• MATERIAL PROVIDED:
╔══

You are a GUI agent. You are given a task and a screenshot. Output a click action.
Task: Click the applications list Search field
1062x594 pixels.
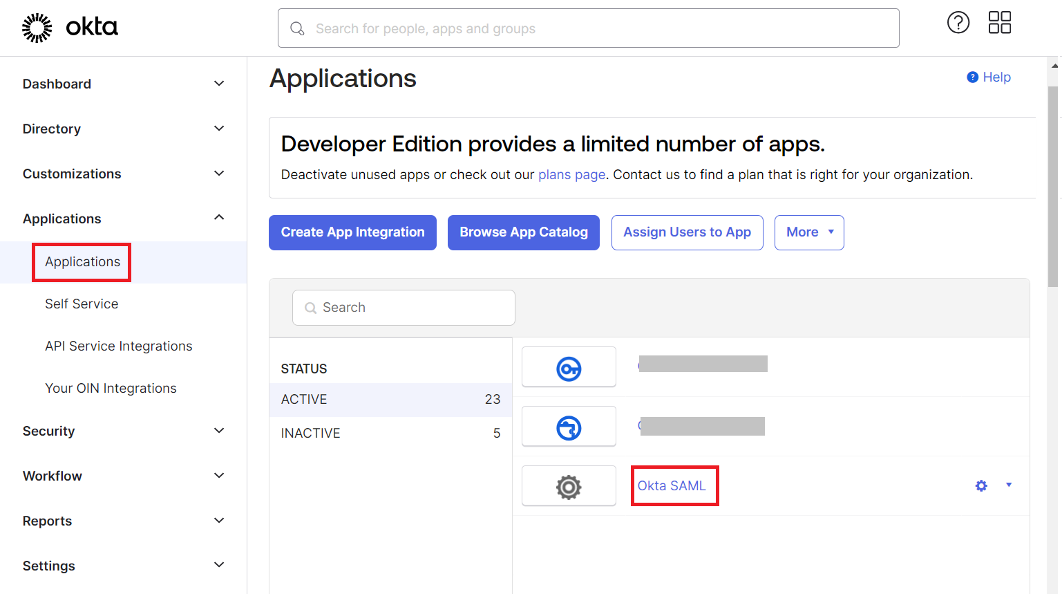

╚══
╔══

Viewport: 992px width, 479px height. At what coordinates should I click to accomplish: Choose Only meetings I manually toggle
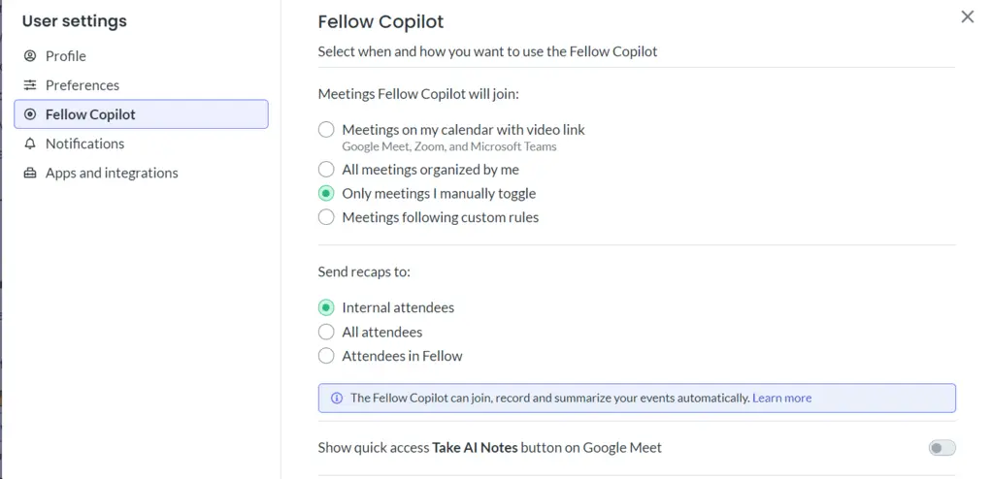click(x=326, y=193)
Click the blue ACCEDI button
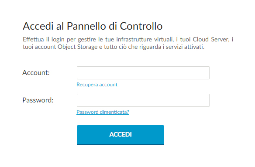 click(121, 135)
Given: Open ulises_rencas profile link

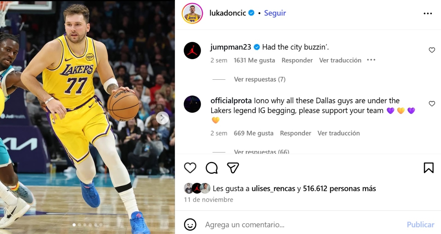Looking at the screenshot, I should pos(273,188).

╚══

• WHAT IS BEING ASKED:
Return a word-for-word copy of the lines above from the one holding "You are a GUI" through the one holding "1062x594 pixels.", with both of them included and nothing besides.

• EXERCISE RESPONSE:
You are a GUI agent. You are given a task and a screenshot. Output a click action.
Task: Click the applications list Search field
1062x594 pixels.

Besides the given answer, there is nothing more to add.